If you are working in the Sport Data Valley JupyterHub environment, this library is automatically installed.

If you are working in a different Python environment, this library can be installed from PyPI:

pip install sdvclient

When you have previously installed the library and want to upgrade to a newer version:

pip install --upgrade sdvclient

Usage

import sdvclient as sdv


for dataset in sdv.my_datasets():
    # Do something
    pass

The dataset summaries that are returned from my_datasets() have attributes like title, event_start, event_end, owner, sport, tags and more...

dataset.sport
>>> "sports.riding"

To retrieve data from your network:

import sdvclient as sdv


for dataset in sdv.network_datasets():
    # Do something
    pass

To retrieve data from a specific group in your network (see below for how to retrieve these groups):

import sdvclient as sdv


for dataset in sdv.group_datasets():
    # Do something
    pass

Limit the number of results

Both sdv.my_datasets(), sdv.network_datasets() and sdv.group_datasets() accept an optional limit argument that can be used to limit the number of dataset summaries that are returned.

import sdvclient as sdv

for dataset in sdv.my_datasets(limit=10):
    # Process maximum 10 datasets
    pass

Please note that if there are less datasets available then the limit you specify, the number of returned dataset summaries is lower than limit.

Filter network data

sdv.network_datasets() accepts an optional query argument that can be used to filter the returned datasets:

import sdvclient as sdv

for dataset in sdv.network_datasets(query="strava"):
    # Process datasets that are matched by the "strava" query
    pass

Please note that the query argument filters on all the fields of a dataset. This means that filtering on the name of a user does not necessarily only retrieve data for that user, as this name may also occur anywhere else in a different dataset.

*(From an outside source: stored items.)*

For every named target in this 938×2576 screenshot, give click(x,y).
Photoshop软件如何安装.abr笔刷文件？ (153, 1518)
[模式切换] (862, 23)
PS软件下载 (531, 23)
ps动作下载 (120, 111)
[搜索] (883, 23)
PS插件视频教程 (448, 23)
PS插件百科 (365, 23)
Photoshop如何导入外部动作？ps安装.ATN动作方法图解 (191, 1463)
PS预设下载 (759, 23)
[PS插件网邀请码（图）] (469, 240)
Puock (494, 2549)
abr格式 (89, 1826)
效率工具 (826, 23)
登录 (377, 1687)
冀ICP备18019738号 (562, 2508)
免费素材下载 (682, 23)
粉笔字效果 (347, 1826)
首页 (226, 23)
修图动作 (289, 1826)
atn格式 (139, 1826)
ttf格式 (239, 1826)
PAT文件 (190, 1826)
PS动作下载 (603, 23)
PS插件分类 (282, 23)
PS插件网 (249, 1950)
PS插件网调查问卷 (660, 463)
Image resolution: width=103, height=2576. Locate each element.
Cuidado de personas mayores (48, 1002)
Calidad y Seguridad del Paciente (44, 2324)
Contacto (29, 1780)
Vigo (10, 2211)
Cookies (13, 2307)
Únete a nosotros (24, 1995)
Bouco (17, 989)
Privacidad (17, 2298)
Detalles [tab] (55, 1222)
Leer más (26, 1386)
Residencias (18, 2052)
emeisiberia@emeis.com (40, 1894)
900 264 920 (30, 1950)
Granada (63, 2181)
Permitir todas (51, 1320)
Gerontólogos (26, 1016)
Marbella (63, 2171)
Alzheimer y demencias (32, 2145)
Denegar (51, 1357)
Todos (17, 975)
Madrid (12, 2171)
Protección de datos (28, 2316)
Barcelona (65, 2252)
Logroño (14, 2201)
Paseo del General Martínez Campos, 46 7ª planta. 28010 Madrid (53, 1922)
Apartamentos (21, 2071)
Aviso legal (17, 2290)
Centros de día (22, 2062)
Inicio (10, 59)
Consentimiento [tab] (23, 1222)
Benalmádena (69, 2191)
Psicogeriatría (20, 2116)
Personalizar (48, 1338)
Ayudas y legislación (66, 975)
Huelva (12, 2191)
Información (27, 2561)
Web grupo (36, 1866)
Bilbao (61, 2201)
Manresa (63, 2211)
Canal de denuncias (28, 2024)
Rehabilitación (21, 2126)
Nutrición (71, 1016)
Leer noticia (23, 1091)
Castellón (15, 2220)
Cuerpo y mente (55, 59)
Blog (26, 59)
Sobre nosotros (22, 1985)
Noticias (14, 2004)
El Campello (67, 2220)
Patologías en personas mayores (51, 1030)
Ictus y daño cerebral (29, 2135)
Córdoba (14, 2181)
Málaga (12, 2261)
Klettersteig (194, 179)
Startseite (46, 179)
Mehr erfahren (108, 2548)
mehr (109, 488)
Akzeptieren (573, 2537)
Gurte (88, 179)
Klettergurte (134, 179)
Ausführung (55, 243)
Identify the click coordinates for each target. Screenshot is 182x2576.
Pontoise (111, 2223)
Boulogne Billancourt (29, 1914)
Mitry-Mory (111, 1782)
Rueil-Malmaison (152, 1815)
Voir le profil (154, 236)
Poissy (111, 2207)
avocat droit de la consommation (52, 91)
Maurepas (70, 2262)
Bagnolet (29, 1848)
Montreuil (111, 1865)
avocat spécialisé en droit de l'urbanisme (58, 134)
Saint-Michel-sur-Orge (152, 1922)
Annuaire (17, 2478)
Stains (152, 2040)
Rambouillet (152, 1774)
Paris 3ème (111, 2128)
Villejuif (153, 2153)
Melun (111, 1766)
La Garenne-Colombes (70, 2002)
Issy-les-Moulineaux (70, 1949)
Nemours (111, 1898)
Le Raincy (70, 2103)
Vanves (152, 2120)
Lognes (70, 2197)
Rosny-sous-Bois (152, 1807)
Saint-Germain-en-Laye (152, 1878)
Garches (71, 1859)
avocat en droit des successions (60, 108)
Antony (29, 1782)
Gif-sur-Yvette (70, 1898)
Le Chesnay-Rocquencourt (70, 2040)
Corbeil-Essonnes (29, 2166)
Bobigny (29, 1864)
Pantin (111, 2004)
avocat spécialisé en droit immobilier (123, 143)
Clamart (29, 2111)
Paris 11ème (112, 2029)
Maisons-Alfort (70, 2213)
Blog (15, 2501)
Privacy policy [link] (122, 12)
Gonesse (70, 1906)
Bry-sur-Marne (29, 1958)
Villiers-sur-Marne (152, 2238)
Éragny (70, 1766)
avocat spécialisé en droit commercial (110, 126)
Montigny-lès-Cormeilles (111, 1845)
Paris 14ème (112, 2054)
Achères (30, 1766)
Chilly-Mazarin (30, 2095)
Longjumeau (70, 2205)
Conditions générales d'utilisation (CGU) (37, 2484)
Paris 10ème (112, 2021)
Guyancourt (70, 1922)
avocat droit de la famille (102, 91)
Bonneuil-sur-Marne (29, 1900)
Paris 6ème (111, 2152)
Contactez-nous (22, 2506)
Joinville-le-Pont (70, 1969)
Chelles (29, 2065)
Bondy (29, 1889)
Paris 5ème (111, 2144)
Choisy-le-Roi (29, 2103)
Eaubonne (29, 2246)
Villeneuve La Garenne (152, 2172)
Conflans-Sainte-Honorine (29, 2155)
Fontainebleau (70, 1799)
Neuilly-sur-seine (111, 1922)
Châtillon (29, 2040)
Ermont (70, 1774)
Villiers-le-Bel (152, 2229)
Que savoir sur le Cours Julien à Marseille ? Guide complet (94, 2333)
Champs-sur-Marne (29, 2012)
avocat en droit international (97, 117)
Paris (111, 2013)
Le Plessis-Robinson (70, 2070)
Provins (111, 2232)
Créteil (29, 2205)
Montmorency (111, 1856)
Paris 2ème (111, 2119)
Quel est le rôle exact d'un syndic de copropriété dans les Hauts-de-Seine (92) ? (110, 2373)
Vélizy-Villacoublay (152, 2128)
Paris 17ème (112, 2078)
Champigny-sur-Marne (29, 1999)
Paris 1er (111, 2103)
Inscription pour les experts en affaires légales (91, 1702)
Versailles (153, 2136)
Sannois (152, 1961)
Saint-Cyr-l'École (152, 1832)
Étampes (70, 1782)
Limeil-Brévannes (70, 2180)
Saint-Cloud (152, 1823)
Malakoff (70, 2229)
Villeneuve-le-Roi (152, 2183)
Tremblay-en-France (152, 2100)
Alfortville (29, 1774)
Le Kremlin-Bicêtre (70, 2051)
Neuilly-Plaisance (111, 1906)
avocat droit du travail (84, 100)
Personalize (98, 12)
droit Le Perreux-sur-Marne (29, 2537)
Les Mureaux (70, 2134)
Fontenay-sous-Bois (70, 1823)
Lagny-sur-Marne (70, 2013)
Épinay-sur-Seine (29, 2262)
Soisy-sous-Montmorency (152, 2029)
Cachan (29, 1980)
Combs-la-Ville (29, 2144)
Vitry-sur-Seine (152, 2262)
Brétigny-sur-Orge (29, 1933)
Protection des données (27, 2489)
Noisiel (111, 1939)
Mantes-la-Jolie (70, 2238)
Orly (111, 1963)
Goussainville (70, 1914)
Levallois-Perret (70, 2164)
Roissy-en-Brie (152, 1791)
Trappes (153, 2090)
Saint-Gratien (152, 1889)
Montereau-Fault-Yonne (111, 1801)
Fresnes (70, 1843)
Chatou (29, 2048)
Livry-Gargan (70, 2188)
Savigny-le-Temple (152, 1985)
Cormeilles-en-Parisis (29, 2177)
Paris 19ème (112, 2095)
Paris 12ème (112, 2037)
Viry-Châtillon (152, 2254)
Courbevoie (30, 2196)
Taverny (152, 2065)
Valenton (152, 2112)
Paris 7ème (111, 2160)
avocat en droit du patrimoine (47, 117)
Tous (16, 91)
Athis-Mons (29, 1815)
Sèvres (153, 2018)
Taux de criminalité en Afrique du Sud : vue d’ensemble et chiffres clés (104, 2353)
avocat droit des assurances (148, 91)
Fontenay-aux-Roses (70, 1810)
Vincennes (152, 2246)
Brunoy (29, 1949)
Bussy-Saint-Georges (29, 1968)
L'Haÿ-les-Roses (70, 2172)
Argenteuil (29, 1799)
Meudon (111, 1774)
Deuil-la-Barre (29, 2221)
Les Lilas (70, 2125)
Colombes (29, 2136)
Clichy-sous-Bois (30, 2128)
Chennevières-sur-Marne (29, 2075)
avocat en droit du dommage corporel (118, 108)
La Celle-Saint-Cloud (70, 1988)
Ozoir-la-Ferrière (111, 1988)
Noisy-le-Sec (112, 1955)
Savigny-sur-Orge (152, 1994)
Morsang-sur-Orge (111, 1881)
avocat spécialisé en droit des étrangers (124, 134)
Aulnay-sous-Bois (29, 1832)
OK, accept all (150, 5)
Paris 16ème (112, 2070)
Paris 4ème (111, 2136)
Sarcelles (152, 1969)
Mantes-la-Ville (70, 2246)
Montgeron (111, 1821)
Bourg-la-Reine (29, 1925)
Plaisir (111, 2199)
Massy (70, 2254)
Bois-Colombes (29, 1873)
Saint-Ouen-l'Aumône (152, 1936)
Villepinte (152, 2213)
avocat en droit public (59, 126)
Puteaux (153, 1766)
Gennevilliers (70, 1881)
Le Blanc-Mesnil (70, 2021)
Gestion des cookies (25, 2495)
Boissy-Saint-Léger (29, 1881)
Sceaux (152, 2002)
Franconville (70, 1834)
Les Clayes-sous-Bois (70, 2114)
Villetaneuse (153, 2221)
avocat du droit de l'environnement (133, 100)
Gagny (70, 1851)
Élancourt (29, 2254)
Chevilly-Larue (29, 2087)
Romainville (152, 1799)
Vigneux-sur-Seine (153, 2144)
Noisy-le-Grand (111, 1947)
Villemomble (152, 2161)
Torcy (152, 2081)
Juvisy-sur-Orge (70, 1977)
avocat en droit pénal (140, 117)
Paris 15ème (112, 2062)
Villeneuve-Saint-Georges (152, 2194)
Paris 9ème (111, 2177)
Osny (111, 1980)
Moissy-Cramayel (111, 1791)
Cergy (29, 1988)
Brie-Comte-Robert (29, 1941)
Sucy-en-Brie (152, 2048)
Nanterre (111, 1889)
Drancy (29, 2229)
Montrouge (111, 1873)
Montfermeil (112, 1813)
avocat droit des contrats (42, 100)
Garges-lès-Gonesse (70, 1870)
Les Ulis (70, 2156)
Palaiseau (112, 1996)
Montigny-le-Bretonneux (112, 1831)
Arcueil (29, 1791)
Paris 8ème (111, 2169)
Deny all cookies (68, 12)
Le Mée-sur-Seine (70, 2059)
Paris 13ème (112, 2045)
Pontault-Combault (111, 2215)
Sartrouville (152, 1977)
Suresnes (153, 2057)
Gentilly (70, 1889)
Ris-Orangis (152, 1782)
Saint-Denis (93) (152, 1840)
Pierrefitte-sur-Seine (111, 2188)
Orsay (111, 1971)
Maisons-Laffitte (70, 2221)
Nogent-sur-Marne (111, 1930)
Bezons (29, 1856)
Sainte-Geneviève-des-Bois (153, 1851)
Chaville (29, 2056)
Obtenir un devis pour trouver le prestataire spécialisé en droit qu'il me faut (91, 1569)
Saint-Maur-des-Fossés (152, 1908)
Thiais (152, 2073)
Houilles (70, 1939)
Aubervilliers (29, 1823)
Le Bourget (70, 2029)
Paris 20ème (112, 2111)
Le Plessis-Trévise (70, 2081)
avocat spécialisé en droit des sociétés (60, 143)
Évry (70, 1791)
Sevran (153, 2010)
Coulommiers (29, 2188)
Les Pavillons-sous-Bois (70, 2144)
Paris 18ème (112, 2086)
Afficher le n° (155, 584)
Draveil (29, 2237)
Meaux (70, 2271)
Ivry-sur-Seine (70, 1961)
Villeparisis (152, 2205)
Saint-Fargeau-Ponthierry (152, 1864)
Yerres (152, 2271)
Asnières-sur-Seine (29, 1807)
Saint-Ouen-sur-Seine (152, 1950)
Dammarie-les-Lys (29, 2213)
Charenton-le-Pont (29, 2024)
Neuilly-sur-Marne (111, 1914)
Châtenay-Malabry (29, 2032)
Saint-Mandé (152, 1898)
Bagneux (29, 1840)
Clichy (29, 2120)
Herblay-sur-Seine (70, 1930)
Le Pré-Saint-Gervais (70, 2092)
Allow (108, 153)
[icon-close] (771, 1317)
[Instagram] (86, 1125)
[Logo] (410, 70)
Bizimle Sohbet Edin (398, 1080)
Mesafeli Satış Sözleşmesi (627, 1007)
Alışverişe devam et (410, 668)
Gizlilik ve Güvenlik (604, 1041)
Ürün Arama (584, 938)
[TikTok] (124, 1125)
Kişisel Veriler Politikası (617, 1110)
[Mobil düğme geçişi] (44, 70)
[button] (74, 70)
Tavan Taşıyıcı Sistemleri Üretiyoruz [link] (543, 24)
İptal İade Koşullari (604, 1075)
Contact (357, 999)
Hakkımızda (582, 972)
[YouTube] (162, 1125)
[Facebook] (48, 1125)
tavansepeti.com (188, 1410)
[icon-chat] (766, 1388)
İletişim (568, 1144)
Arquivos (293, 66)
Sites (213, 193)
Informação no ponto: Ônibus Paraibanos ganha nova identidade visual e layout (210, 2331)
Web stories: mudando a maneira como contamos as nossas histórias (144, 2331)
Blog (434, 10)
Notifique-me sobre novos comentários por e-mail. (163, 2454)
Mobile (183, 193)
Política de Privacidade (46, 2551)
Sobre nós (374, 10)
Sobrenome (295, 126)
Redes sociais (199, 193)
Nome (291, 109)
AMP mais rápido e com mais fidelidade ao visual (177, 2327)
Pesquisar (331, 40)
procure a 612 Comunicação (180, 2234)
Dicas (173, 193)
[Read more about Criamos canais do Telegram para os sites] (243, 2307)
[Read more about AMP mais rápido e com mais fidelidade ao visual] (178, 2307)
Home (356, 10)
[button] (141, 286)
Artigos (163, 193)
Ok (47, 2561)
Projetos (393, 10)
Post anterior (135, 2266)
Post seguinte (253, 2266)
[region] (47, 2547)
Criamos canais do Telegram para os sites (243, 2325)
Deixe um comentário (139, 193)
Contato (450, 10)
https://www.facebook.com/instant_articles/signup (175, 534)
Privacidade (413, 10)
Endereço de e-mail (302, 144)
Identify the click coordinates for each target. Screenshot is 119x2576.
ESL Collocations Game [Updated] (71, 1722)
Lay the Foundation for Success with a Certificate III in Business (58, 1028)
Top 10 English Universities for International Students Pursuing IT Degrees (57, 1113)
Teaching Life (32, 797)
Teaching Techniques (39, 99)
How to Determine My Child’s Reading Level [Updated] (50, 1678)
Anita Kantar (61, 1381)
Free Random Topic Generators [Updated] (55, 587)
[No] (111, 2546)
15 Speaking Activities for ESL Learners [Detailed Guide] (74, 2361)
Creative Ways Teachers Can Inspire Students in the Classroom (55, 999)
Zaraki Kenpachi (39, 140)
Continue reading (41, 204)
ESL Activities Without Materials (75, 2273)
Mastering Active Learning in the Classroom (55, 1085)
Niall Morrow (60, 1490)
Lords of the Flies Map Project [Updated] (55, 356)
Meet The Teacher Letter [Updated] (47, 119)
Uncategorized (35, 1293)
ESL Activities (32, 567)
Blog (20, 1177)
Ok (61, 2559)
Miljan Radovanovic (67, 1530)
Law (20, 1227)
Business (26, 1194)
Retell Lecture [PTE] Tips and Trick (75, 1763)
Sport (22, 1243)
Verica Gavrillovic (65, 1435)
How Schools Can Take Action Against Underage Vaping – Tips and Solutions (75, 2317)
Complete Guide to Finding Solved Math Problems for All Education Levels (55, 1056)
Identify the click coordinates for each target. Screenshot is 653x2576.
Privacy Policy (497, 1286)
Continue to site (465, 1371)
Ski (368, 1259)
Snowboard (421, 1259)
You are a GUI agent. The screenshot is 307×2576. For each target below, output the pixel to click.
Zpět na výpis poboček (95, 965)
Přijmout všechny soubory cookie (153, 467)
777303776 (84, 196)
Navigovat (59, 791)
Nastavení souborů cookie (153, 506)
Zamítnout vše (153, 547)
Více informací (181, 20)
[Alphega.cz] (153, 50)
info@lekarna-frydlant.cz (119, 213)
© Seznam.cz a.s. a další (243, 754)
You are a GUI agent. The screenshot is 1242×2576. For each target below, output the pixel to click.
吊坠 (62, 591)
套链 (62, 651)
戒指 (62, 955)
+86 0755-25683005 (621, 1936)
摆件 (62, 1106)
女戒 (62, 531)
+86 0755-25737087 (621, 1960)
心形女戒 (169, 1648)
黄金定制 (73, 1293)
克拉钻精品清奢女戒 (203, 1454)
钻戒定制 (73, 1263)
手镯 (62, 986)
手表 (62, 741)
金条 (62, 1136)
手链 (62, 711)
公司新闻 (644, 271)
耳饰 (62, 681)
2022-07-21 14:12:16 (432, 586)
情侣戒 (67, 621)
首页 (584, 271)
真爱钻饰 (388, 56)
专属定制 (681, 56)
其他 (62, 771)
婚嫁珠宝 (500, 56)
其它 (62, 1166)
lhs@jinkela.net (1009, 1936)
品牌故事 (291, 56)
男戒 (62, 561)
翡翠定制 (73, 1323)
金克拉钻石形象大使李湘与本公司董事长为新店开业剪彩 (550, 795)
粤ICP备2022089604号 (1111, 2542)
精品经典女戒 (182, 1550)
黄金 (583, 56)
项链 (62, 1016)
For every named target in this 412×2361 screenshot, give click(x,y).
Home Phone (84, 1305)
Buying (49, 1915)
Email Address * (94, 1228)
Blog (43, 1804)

N.B. The query argument is not available for sdv.my_datasets().

Retrieve groups and connections

To retrieve the groups in your network:

import sdvclient as sdv

for group in sdv.groups():
    # Do something
    pass

To retrieve the connections in your network:

import sdvclient as sdv

for connection in sdv.connections():
    # Do something
    pass

When you found a connection that you want to retrieve data for you can retrieve those like this:

import sdvclient as sdv

for dataset in sdv.connection_datasets(user=connection):
    # Do something
    pass

The connection input argument is a User object that can come from sdv.connections() or from the dataset.owner from a previous request.

Please be aware that this method uses sdv.network_datasets() under the hood and can therefore be slow when you have a lot of datasets from other connections.

Retrieving raw/full data

After you have retrieved a dataset summary, you can then continue to download the raw/full data from this dataset by calling the get_data() method on this object:

import sdvclient as sdv

for dataset in sdv.my_datasets():
    full_data = dataset.get_data()

Or you can retrieve the raw/full data directly if you know the dataset id:

import sdvclient as sdv

full_data = sdv.get_data(id=1337)

Every object that is returned from get_data() has attributes like title, event_start, event_end, owner, sport, type, tags and more fields depending on the data_type. For example a dataset with type strava_type has an attribute dataframe that contains a pandas.DataFrame with the data from this dataset.

dataset.data_type
>>> "strava_type"
dataset.dataframe
>>> <pandas.DataFrame>

Strava data type

As mentioned above, dasets of type strava_type have an attribute dataframe with the corresponding data in a dataframe:

dataset.data_type
>>> "strava_type"
dataset.dataframe
>>> <pandas.DataFrame>

Questionnaire data type

Datasets of type questionnaire have a questions attribute which contains of all the questions and answers in the questionnaire. For each question+answer, the question and answer are available on the question and answer attributes, respectivily.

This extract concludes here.